TUGAS A: Bisakah Anda menyusun baris data, dari baris yang memuat "Task: Click the hash icon beside 2014N000252" sampai baris data terakhir (keduanya termasuk), sebagai tabel Markdown berkolom Nomor dan Isi? Lewati baris kosong dan jangan sertakan gambar dalam jawaban.

TEKS SUMBER:
————————

Keren, Ini 10 Sosok Wanita Hebat Pemimpin Perjuangan Lawan Perubahan Iklim di Dunia

Wanita, meskipun hanya separuh dari populasi global dan lebih rentan terhadap perubahan iklim, telah memimpin perjuangan melindungi lingkungan. Berikut 10 sosok wanita yang berperan penting dalam upaya tersebut.

oleh Najma Ramadhanya diperbarui 24 Jul 2024, 19:23 WIB
Ilustrasi lawan perubahan iklim. (AP Photo/Ahn Young-joon)

Liputan6.com, Jakarta - Dalam perjuangan melawan perubahan iklim yang sedang berlangsung, wanita telah muncul sebagai agen perubahan yang kuat, mendorong solusi inovatif dan menginspirasi tindakan transformasional.

Terdapat 10 wanita yang telah memberikan kontribusi signifikan dalam memerangi krisis iklim global dengan pencapaian mereka yang luar biasa.

Meskipun wanita kira-kira mencakup setengah dari populasi global dan lebih rentan terhadap perubahan iklim karena faktor budaya, sosial, dan ekonomi, banyak wanita yang memimpin perjuangan untuk melindungi lingkungan kita.

Walaupun tidak lengkap, daftar ini mencakup sepuluh wanita yang bekerja tanpa lelah untuk memimpin perjuangan melawan perubahan iklim melalui tindakan, kebijakan, dan pendidikan.

Berikut 10 sosok wanita yang memiliki peran penting dalam upaya melawan perubahan iklim, seperti dikutip dari earth.org, Rabu (23/7/2024):

1. Elizabeth May 

Elizabeth May, Leader of the Green Party of Canada (Cred:Laurel L. Russwurm/Flickr)

————————

BARIS DATA:
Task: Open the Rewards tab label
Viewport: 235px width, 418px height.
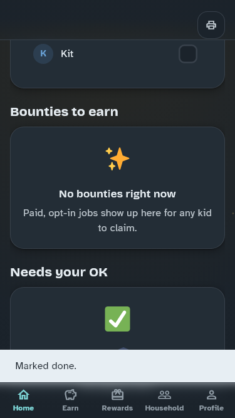Action: pos(117,408)
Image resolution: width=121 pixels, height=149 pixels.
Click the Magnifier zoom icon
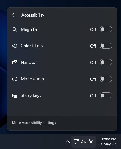15,29
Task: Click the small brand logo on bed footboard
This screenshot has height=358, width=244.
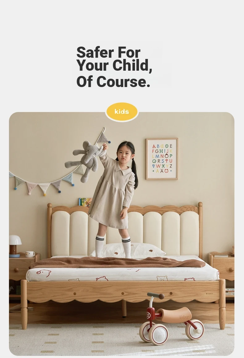Action: 209,293
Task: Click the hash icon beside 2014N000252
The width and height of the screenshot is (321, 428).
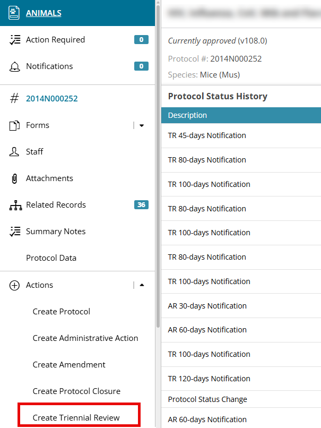Action: click(14, 99)
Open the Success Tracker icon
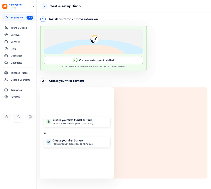The image size is (211, 189). pyautogui.click(x=6, y=73)
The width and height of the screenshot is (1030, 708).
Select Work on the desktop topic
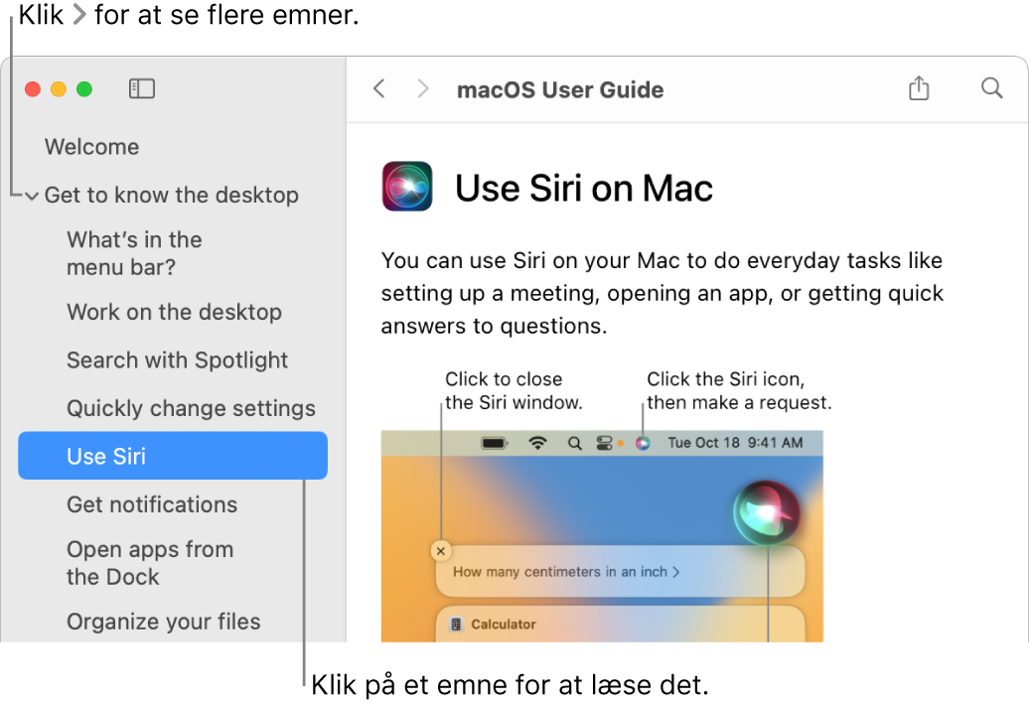[174, 312]
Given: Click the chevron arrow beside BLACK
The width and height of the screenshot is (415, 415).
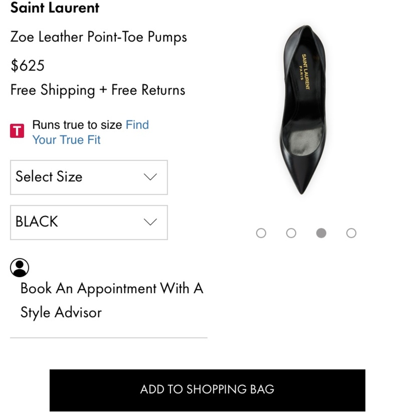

————————

TUGAS B: Tuliskan ulang bagian artikel tentang perubahan iklim di antara "Keren, Ini 10" dan "(AP Photo/Ahn Young-joon)", termasuk kedua ujungnya.

JAWABAN TUGAS A:
| Nomor | Isi |
|---|---|
| 1 | Task: Click the hash icon beside 2014N000252 |
| 2 | The width and height of the screenshot is (321, 428). |
| 3 | Action: click(14, 99) |
| 4 | Open the Success Tracker icon |
| 5 | The image size is (211, 189). pyautogui.click(x=6, y=73) |
| 6 | The width and height of the screenshot is (1030, 708). |
| 7 | Select Work on the desktop topic |
| 8 | [174, 312] |
| 9 | Given: Click the chevron arrow beside BLACK |
| 10 | The width and height of the screenshot is (415, 415). |

JAWABAN TUGAS B:
Keren, Ini 10 Sosok Wanita Hebat Pemimpin Perjuangan Lawan Perubahan Iklim di Dunia

Wanita, meskipun hanya separuh dari populasi global dan lebih rentan terhadap perubahan iklim, telah memimpin perjuangan melindungi lingkungan. Berikut 10 sosok wanita yang berperan penting dalam upaya tersebut.

oleh Najma Ramadhanya diperbarui 24 Jul 2024, 19:23 WIB
Ilustrasi lawan perubahan iklim. (AP Photo/Ahn Young-joon)